Hanna v. First Citizens Bank & Trust Co.
323 Ga. App. 321
| Ga. Ct. App. | 2013Background
- Bank sued Southern Gentry, Donner, and Hanna for failure to pay a promissory note and personal guaranties totaling $12,231,000; Hanna’s 2006 guaranty covered that debt.
- 2006 Note for $12,231,000 was secured by deed to secure debt and used for Country Hills subdivision development.
- Hanna and Donner executed unconditional guaranties; guaranties contained broad waivers and continued for renewals, extensions, and modifications.

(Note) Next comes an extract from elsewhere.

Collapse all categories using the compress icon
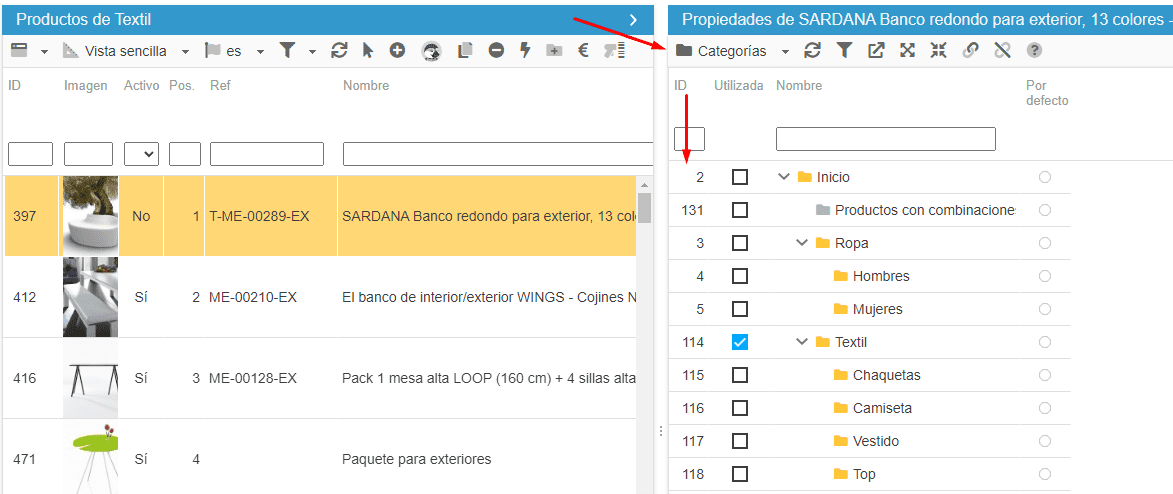1173x494 pixels. coord(938,51)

- September 5, 2007 document issued as a renewal/extension of the 2006 Note for the same principal sum and referenced the prior note; it did not expressly release Hanna.
- November 21, 2007 Southern Gentry signed a new $12,541,000 note with Donner guaranteeing it; Hanna did not sign a new guaranty; later notes referenced the prior note but did not release Hanna from 2006 guaranty.
- Trial court granted summary judgment against Hanna on liability, holding the 2007 note was a renewal; damages were later found insufficiently proven and were reversed on appeal; case remanded for damages consistent with opinion.
Issues
| Issue | Plaintiff's Argument | Defendant's Argument | Held |
|---|---|---|---|
| Was the 2007 note a renewal of the 2006 note imposing Hanna’s guaranty liability? | Hanna liable under 2006 guaranty; 2007 note was renewal. | 2007 note is a new loan not a renewal and not guaranteed by Hanna. | 2007 note liability established under renewal theory; Hanna liable. |
| Did Hanna's waivers in the 2006 guaranty discharge him due to increased risk or novation? | Waivers prevent discharge; guaranteed reliability. | Waivers do not bar discharge if increased risk/novation occurred. | Waivers preclude discharge; no factual issue on discharge. |
| Was the Bank's damages proof sufficient to support the judgment? | Damages proven by bank records and affidavits. | Underlying records not all in record; summaries insufficient. | Damages judgment reversed; remand for proper damages proceedings. |
Key Cases Cited
- Core LaVista, LLC v. Cumming, 308 Ga. App. 791 (Ga. App. 2011) (summary business records admissible if records accessible to court)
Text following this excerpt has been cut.